A guy checks his computer on New Year’s night, 2000



    by KenDrakebot

    26 Comments

    1. I didn’t turn off my computer for 2 days straight thinking it would just die 😂😂😂

    2. realbigamonsta on

      I watched the millennium change over drinking at a bar called Trader Vicks in Emeryville, which has a view of San Francisco across the bay. There wasn’t even so much as a flicker. We actually identified a problem as a society and fixed it! My uncle was a COBOL programmer in the ‘70s and made bank redoing code in the couple of years before as it was the backbone of banking/finance at the time and there weren’t a ton of people who remembered the language.

    3. Lol this was me as a smol child. I was the only one in my entire house awake, no one else cared at all. I was sitting at the computer watching some website clock countdown, then welp nothing happened!

    4. I’ll never forget the Y2K new year. Me and my family gathered around the computer, anxiously awaiting to see if it would explode.

    5. omicronian_express on

      My parents fully bought into Y2K (well mostly my mom). I was one of 9 kids, we lived a mile down a dirt road on a cattle ranch and my mom was actually hoping we would never have electricity again. We had a massive amount of wheat berries (that we ground by hand for the next 5 years for the heaviest bread you’ve ever had to eat… so heavy it wouldn’t even rise properly), beans, cous-cous, and every other long term stable food you can imagine. We would eat what she called “cream of wheat” which was just rough hand ground wheat berries that was then boiled.

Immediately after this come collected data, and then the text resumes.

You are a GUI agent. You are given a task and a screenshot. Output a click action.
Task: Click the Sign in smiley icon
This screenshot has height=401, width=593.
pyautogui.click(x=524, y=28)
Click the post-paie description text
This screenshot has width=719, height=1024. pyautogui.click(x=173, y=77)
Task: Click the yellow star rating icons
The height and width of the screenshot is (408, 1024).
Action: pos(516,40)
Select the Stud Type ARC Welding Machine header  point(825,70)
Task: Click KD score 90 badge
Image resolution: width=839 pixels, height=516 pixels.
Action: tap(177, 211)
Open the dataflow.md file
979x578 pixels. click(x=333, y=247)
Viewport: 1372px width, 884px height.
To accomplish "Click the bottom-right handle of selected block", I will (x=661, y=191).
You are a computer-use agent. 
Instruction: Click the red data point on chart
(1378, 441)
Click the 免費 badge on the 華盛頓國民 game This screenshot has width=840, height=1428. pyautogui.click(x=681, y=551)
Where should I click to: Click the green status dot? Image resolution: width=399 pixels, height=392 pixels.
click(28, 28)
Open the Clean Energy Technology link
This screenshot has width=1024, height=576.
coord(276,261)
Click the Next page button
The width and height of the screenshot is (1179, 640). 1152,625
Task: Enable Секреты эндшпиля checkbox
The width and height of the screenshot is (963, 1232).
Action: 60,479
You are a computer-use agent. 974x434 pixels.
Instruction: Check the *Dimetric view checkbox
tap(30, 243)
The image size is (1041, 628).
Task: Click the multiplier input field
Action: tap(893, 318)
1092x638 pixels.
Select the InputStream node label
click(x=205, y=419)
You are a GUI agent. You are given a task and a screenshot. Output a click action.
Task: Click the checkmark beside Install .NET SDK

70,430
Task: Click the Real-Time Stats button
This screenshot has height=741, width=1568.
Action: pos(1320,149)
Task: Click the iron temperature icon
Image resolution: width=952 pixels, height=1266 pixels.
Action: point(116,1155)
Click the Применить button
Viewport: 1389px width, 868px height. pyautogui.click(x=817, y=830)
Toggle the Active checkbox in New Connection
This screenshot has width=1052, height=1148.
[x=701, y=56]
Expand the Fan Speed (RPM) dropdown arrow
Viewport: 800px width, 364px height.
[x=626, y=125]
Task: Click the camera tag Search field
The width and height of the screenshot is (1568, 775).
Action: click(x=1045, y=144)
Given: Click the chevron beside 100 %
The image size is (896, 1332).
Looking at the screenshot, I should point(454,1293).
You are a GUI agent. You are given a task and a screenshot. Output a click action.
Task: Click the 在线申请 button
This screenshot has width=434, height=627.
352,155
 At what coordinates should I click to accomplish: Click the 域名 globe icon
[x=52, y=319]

It immediately became semi-solid as soon as you dished it up, was like eating a rock if it was slightly toned down on the hardness scale. Part of our garage and the entire breezeway we had between our house/garage was filled with buckets of food. I remember how disappointed my mom was that the world didn’t basically blow up at midnight. I was 13 at the time and she had pretty much never stayed up past 10PM any other new years but she was wide awake and hoping for the apocalypse because she wanted to make sure she had even more control over her kids and that we would never be able to leave the property.

    6. It was a glitch fixed because people worked together to find a solution. Being in New Zealand meant we would have been the first to have things affected – which never happened. Now everyone thinks it was a joke and the overreaction was not needed.

      Same with the CFCs and the ozone I suppose – there was a solution found and it was fixed.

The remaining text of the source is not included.